### What to produce
Check each line of the material for "Choose" and report how many lines have it, with nothing added.

### Data supplied
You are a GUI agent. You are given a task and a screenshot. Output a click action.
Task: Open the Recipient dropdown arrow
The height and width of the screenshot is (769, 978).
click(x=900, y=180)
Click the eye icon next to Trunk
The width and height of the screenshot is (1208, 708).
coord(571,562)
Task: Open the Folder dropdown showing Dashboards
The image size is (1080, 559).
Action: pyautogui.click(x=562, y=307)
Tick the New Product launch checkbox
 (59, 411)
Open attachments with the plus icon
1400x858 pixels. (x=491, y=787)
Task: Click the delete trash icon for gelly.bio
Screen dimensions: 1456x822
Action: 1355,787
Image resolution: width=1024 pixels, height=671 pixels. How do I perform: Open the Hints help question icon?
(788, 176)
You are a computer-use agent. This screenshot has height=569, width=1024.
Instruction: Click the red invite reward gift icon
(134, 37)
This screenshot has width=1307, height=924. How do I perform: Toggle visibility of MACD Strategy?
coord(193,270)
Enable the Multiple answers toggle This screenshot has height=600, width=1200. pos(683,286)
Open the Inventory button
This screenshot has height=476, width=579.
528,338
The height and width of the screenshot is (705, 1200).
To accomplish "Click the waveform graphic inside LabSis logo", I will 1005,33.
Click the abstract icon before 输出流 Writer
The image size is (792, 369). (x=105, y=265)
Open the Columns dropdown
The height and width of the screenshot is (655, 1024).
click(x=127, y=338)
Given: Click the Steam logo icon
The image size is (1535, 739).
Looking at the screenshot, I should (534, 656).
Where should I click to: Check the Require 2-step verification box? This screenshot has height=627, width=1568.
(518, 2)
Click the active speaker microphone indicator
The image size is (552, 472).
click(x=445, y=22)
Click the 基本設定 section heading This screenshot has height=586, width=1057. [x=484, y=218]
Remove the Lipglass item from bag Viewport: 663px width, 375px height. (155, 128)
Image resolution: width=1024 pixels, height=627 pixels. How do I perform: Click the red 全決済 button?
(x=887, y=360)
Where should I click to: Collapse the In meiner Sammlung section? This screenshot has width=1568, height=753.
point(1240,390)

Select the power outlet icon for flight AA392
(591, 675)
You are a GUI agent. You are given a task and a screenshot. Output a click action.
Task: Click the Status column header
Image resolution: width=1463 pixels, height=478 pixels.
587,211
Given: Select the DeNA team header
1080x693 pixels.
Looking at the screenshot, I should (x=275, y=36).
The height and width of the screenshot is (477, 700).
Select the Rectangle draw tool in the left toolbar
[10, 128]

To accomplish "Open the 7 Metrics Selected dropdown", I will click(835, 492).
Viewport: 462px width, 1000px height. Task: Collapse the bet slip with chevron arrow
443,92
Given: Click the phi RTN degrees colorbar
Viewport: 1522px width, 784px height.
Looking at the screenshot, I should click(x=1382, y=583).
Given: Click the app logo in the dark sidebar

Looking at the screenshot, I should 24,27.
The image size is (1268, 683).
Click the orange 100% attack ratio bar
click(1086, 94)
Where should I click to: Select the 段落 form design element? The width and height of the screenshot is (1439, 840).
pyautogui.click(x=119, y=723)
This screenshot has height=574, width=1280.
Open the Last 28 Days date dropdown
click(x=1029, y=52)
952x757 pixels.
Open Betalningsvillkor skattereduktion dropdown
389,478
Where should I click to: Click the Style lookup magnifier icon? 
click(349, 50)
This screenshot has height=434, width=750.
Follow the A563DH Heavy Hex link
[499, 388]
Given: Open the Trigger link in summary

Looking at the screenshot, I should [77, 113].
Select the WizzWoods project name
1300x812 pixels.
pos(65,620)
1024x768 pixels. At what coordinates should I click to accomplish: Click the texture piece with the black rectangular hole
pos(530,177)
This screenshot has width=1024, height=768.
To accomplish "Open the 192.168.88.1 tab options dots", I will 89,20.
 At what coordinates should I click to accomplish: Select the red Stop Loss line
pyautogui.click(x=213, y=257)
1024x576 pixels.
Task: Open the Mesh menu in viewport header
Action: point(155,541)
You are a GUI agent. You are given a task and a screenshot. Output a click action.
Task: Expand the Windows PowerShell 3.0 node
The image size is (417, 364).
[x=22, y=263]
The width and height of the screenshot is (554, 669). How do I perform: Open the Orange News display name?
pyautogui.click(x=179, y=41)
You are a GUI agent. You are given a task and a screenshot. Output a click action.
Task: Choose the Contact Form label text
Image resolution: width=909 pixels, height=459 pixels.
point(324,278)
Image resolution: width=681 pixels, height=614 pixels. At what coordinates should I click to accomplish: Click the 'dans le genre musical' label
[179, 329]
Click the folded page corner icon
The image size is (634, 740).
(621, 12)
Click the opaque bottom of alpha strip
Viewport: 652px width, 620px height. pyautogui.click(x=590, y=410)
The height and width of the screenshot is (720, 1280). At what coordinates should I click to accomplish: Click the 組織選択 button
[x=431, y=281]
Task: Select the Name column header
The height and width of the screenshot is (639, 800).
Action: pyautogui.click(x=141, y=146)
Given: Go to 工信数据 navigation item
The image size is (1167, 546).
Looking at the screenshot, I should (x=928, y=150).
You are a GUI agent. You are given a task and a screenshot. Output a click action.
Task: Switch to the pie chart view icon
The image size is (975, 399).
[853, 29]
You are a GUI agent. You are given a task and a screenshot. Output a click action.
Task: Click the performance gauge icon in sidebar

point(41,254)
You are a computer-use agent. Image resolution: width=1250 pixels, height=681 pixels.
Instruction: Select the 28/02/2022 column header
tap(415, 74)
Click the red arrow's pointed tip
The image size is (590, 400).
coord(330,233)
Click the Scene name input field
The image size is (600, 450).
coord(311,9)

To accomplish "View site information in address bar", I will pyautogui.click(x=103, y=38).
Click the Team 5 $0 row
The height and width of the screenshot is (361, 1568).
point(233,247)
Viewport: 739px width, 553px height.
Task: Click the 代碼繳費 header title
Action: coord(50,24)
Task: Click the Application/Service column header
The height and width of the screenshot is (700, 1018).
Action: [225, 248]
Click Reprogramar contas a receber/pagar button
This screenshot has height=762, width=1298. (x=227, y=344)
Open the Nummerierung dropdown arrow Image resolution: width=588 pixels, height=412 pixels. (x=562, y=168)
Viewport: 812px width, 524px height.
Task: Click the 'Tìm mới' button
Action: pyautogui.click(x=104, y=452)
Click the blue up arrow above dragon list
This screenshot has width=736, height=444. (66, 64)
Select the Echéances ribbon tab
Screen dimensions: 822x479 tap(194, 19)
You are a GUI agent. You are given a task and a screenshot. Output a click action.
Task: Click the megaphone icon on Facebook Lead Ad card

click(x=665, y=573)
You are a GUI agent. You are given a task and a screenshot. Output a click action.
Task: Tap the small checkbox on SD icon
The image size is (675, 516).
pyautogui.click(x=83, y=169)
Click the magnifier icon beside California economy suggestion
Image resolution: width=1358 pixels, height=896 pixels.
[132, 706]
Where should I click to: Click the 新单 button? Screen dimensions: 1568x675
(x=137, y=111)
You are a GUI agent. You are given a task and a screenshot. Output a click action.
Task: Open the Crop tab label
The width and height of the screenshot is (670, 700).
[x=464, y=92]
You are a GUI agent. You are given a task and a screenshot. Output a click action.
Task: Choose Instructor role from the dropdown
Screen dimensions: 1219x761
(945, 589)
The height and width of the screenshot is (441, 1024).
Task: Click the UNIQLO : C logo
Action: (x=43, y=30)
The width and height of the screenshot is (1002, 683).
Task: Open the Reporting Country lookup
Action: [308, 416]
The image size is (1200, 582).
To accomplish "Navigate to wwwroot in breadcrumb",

### Solved problem
2